Deverá ser julgada pelo Supremo Tribunal Federal (STF), ainda no decorrer deste semestre, uma Ação Direta de Inconstitucionalidade (Adin) contra lei federal sancionada no governo Fernando Henrique Cardoso, que instituiu o modelo de gestão de órgãos e equipamentos públicos por “organizações sociais” (OSs). A Lei 9.637/98 permitiu que entes privados, assim denominados, prestem serviços de ensino, pesquisa científica, desenvolvimento tecnológico, proteção e preservação ao meio ambiente, cultura e saúde, por meio da gestão de patrimônio público.

A Adin 1.923 foi requerida em 1998 por PT e PDT, os quais questionavam a ausência de processo licitatório na transferência de atividades desenvolvidas por autarquias e fundações públicas para entidades de direito privado. A ação sustenta também que a transferência fere a Constituição no que diz respeito à fiscalização orçamentária, ao limite de despesas com pessoal, à realização de concurso público para admissão de pessoal e à aquisição de bens mediante licitação.

Caso a Adin seja julgada procedente, instituições e serviços federais, estaduais e municipais geridos por OSs necessitariam de um novo modelo de gestão estatal. No entanto, em 2007, o STF julgou e rejeitou por oito votos a três uma liminar que solicitava a suspensão da gestão por OSs até o julgamento da Adin.

Fere o SUS”

Além disso, nos últimos anos alguns gestores petistas e aliados passaram a adotar o modelo em âmbito federal e municipal. É o caso de cinco órgãos do Ministério da Ciência e Tecnologia, cujos contratos somam R$ 70 milhões, e da Empresa Brasil de Comunicação, que administra a TV Brasil e mantém contrato com uma OS.

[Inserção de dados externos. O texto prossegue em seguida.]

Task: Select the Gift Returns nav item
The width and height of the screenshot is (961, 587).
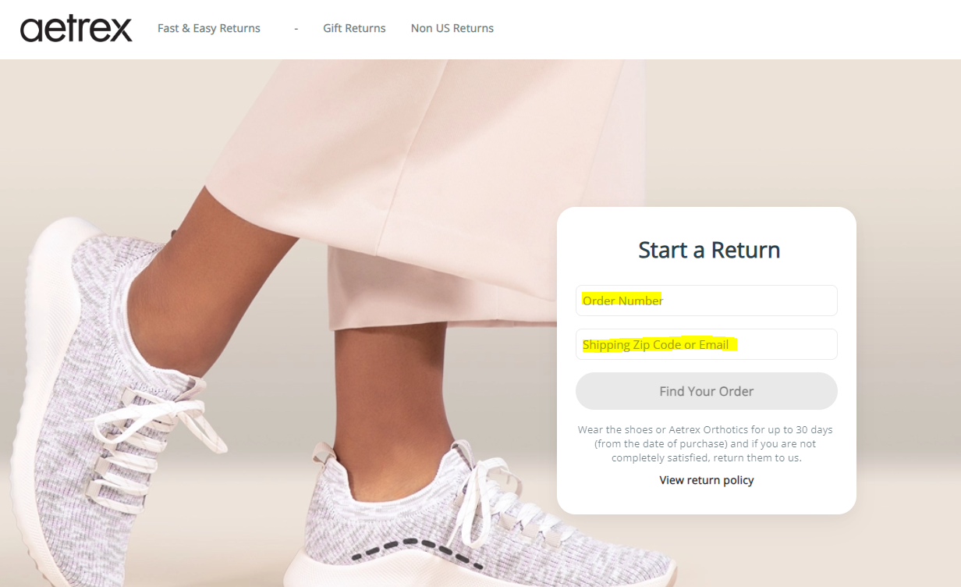Action: pyautogui.click(x=354, y=28)
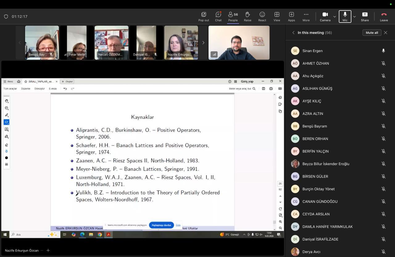Go back using the participants panel arrow

(293, 32)
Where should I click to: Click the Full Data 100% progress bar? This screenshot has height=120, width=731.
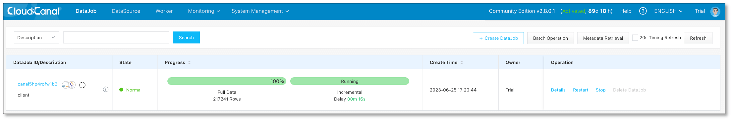click(x=227, y=81)
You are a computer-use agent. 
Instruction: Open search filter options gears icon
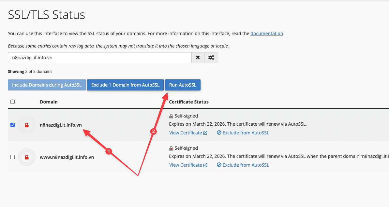click(x=211, y=58)
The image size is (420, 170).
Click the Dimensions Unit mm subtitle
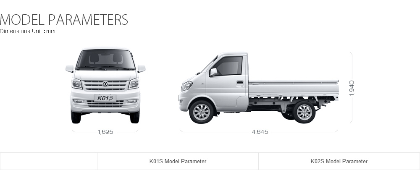click(x=28, y=31)
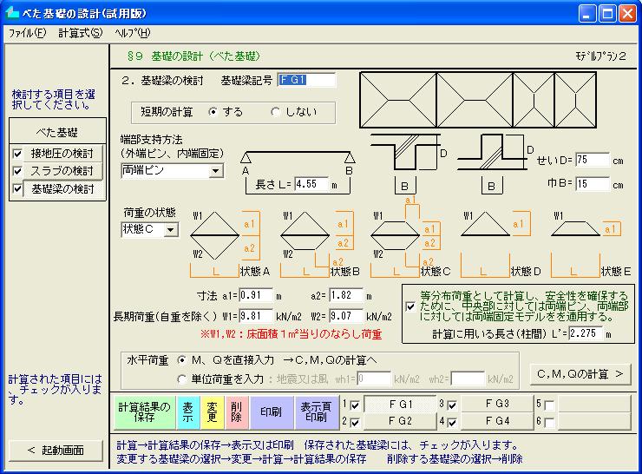Image resolution: width=642 pixels, height=474 pixels.
Task: Select する for short-term calculation
Action: (x=213, y=112)
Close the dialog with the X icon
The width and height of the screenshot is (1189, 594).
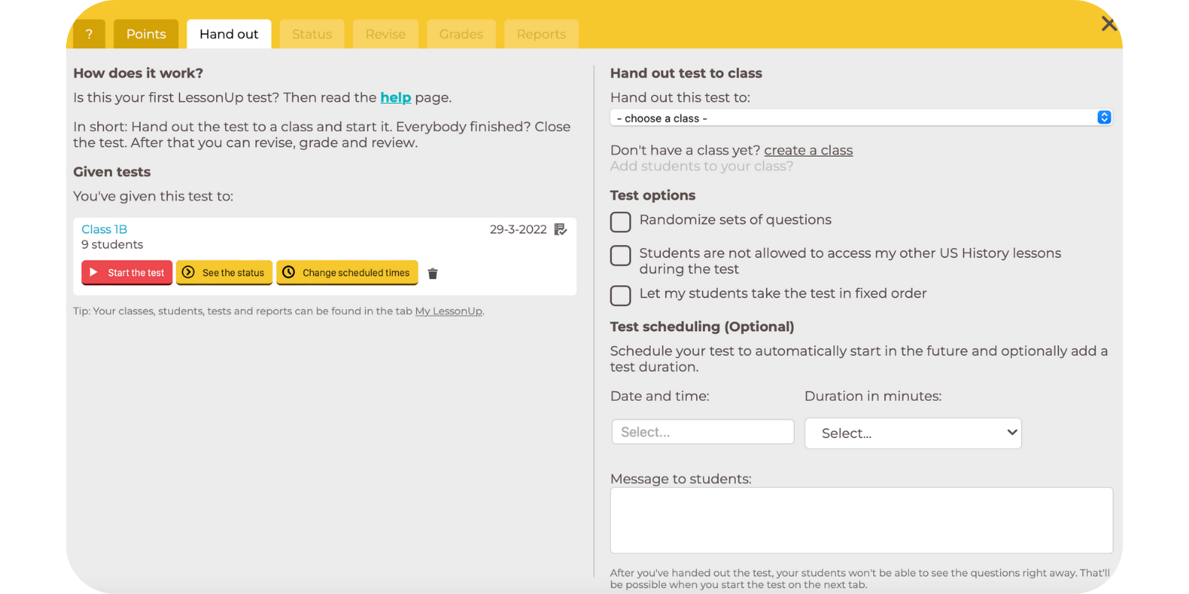click(1109, 24)
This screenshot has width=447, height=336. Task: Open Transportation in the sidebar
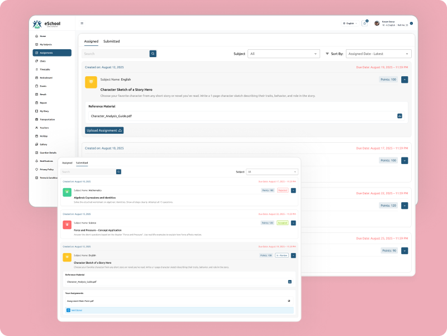(x=47, y=119)
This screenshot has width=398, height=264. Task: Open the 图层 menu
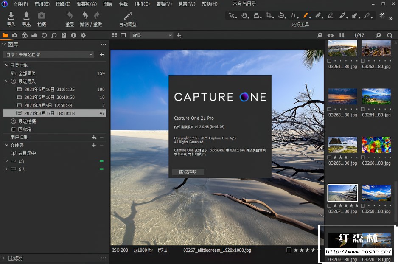pyautogui.click(x=108, y=4)
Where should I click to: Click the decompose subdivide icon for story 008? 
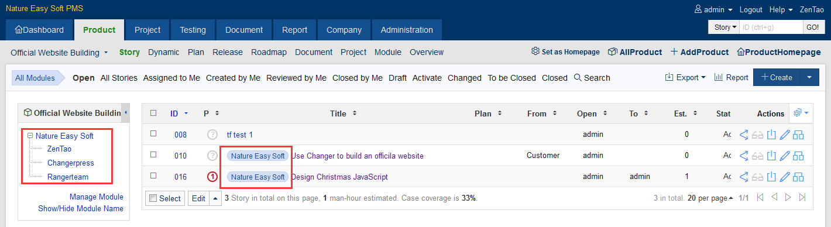[x=799, y=135]
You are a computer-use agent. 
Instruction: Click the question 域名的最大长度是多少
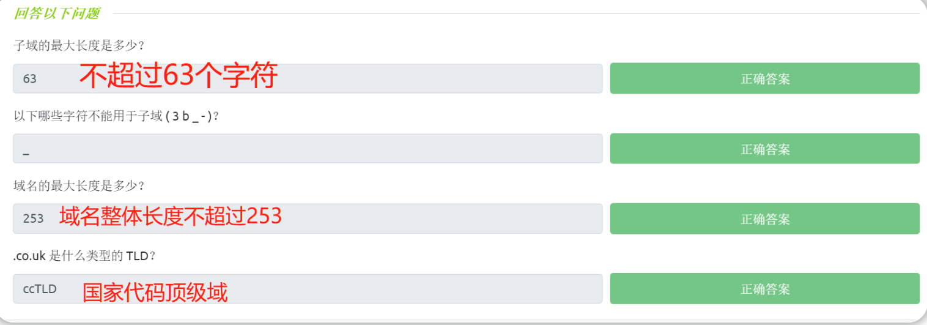78,185
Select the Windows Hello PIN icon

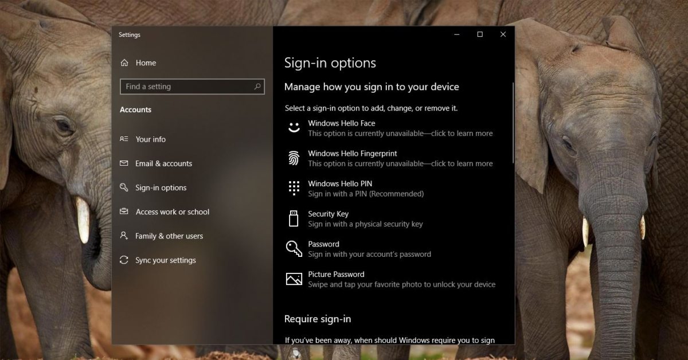click(x=294, y=188)
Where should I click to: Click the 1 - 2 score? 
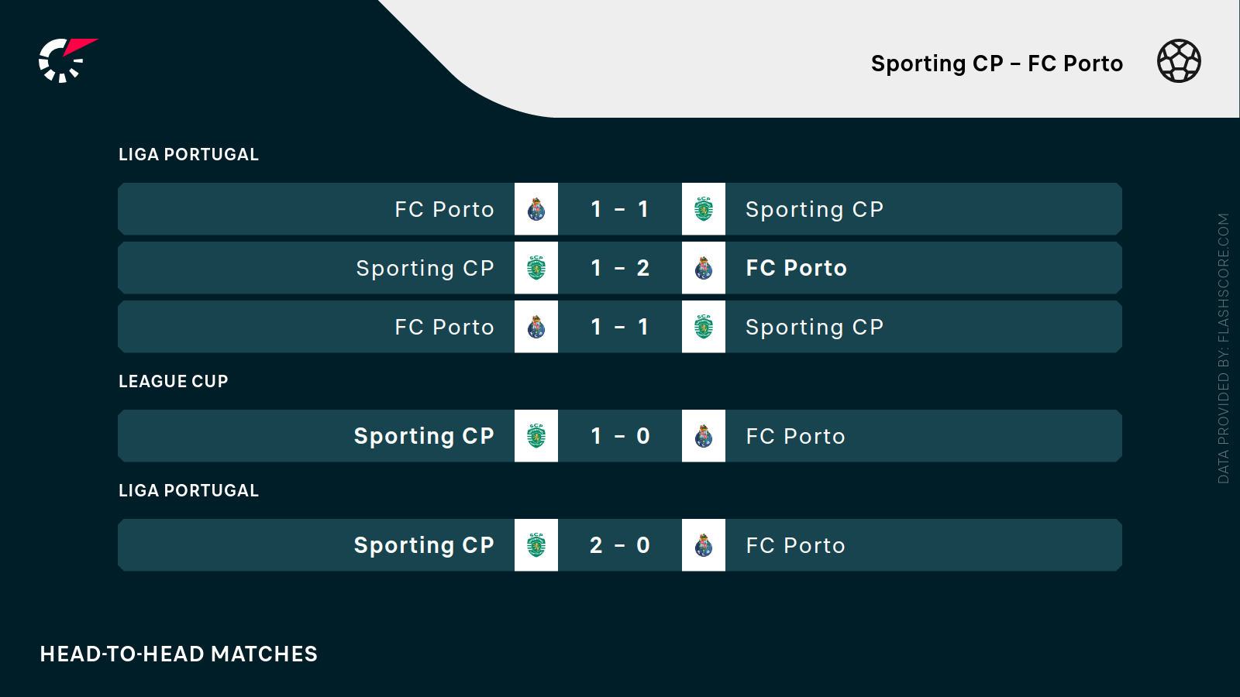click(x=620, y=268)
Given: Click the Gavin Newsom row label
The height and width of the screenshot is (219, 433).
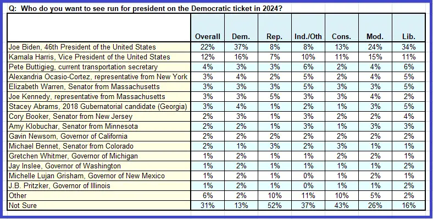Looking at the screenshot, I should click(99, 136).
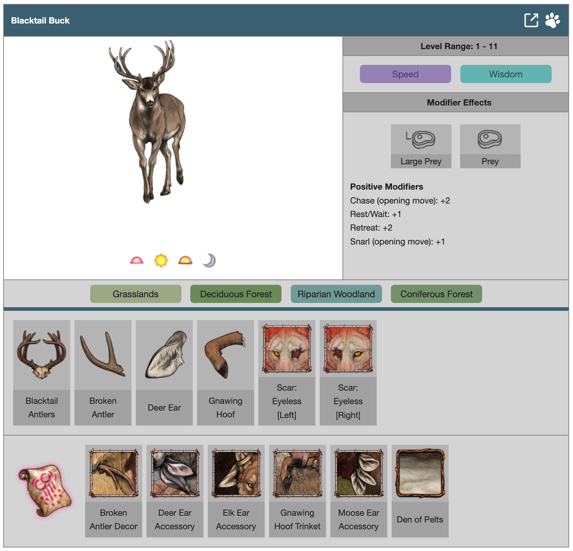Screen dimensions: 573x551
Task: Choose the Coniferous Forest biome tag
Action: 436,294
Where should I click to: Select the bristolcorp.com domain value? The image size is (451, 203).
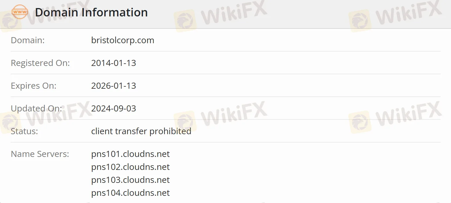pos(122,40)
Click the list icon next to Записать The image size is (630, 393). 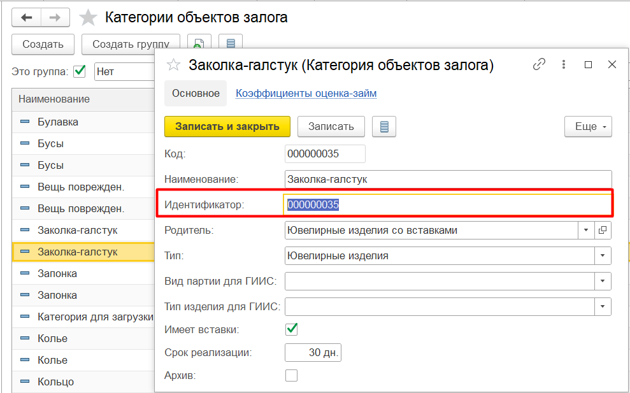tap(384, 127)

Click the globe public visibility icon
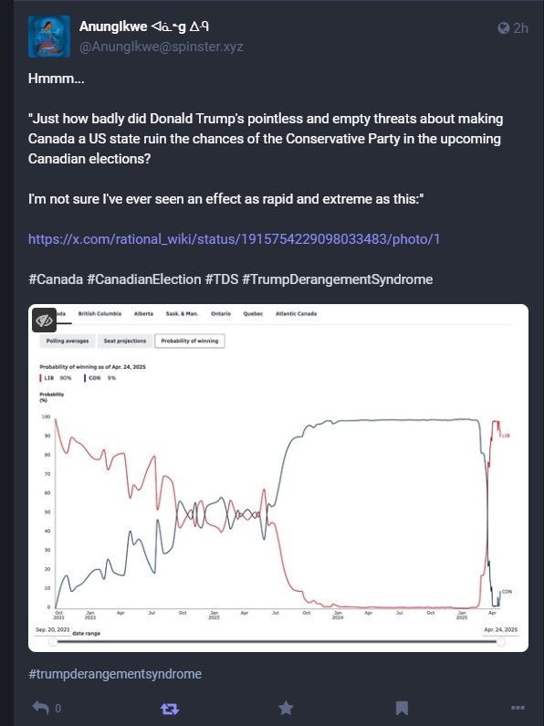(x=504, y=28)
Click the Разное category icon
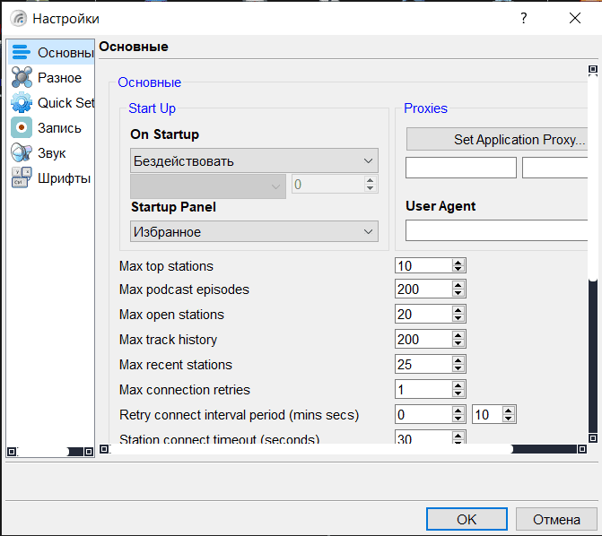Image resolution: width=602 pixels, height=536 pixels. pyautogui.click(x=22, y=78)
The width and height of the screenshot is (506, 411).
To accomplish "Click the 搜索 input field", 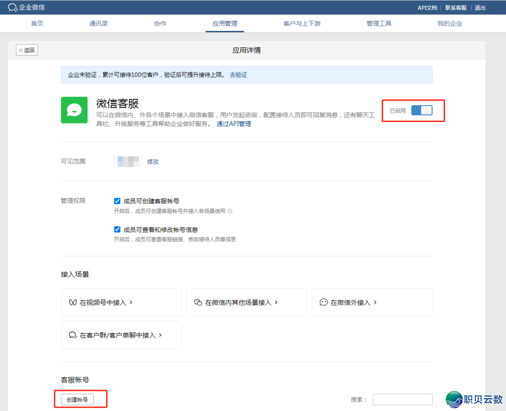I will (x=402, y=399).
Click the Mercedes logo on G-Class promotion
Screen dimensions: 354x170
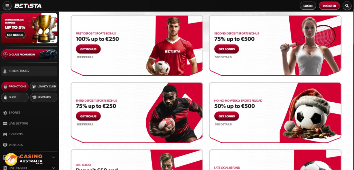[x=6, y=54]
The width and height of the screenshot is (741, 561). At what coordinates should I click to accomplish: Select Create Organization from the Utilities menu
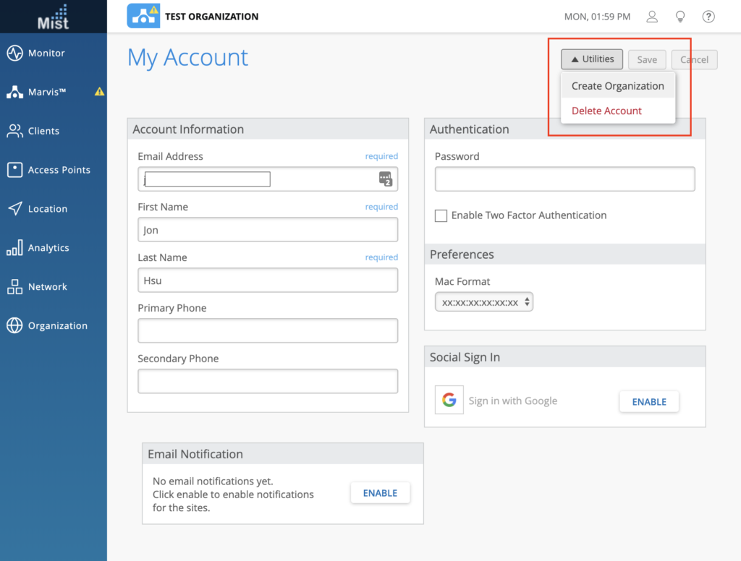(617, 85)
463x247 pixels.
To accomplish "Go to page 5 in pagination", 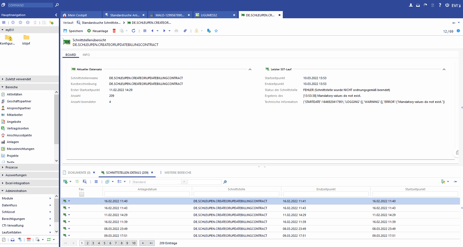I will (104, 243).
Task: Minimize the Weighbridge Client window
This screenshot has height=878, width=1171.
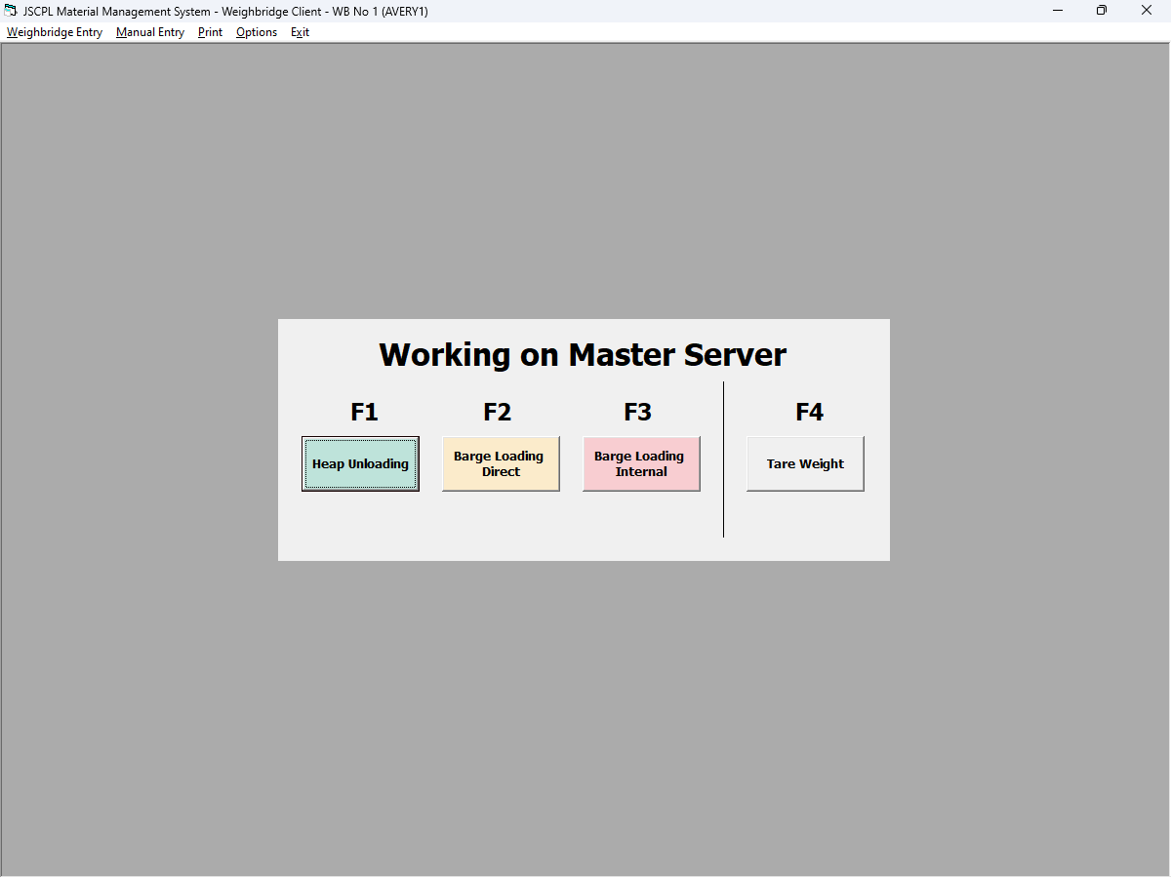Action: coord(1057,10)
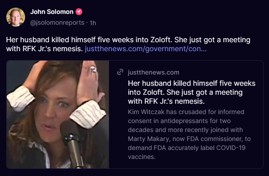Click the pink verified badge
This screenshot has width=269, height=176.
(x=79, y=12)
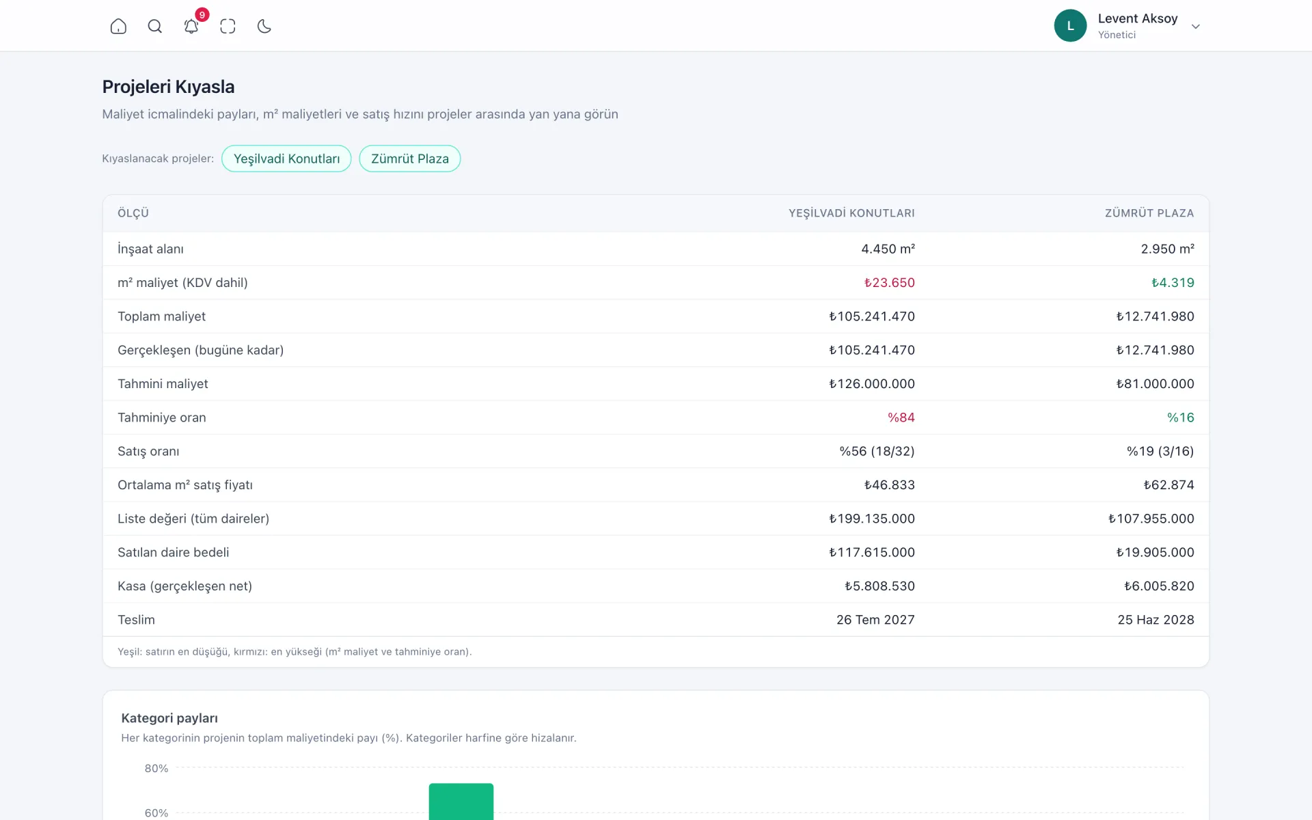This screenshot has height=820, width=1312.
Task: Click the ZÜMRÜT PLAZA column header
Action: coord(1149,213)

Em São Paulo, que conta com lei estadual específica sobre o tema, 23 hospitais estaduais são geridos por OSs, com contratos que somam R$ 1,36 bilhão por ano. Desde o início de sua implantação, o modelo vem sendo duramente combatido por sindicatos e movimentos sociais da área da saúde. O presidente do Sindicato dos Médicos, Cid Carvalhaes, considera que o modelo fere os princípios básicos do Sistema Único de Saúde (SUS).

Equidade, universalidade e horizontalidade constituem os pilares do SUS. Isso implica que todos que têm demanda recebam atendimento adequado. Isso não é cumprido pela iniciativa privada, pois os hospitais referenciados operam num sistema de portas fechadas, não atendem todo mundo, podem escolher ou não atender pacientes”, afirma. Para Carvalhaes, a gestão de serviços essenciais de saúde é atividade-fim e, portanto, uma obrigação constitucional do Estado.

Ilegalidades

Na área cultural, o modelo de gestão por OSs está amplamente consolidado: todos os equipamentos culturais do Estado de São Paulo são administrados por entidades privadas, que recebem R$ 340 milhões por ano, ou 69,7% do orçamento da Secretaria de Cultura em 2008.

Na avaliação do promotor de justiça Silvio Marques, do Ministério Público Estadual, que investiga ilegalidades na execução de convênios entre organizações sociais da área de cultura e os governos estadual e municipal, a contratação de OSs sem licitação é inconstitucional. “A Lei 8.666/93, que exclui as organizações sociais da necessidade de licitação, é inconstitucional. Uma decorrência disso, no caso dos museus, é que acabam sendo contratados amigos do administrador público”, denuncia Marques.

Não há motivo jurídico nenhum para excluir essas OSs do processo licitatório, uma vez que elas administram dinheiro público, e não é pouco. O Projeto Guri [que oferece cursos de música para crianças e jovens com verbas públicas], por exemplo, tem contratos de R$ 30 milhões, 40 milhões. Não há justificativa para a ausência de licitação”.

Fundações

O Andes-Sindicato Nacional pretende solicitar ser ouvido pelo STF na condição de amicus curiae, termo latino que significa “amigo da corte” e que define uma entidade que, embora não seja autora da ação, é parte interessada em determinado julgamento.

O Andes-SN solicitará a inclusão no processo baseando-se no fato de que fundações privadas ditas “de apoio” a universidades públicas têm-se qualificado como OSs para gerir hospitais públicos: é o caso da Fundação Faculdade de Medicina, conveniada à USP, e da Associação Paulista para o Desenvolvimento da Medicina, vinculada à Unifesp.

Se o relator [ministro Ayres Britto] permitir, queremos interferir na discussão, defendendo que a lei seja considerada inconstitucional”, afirma Francisco Miraglia, vice-presidente regional eleito do Andes-SN.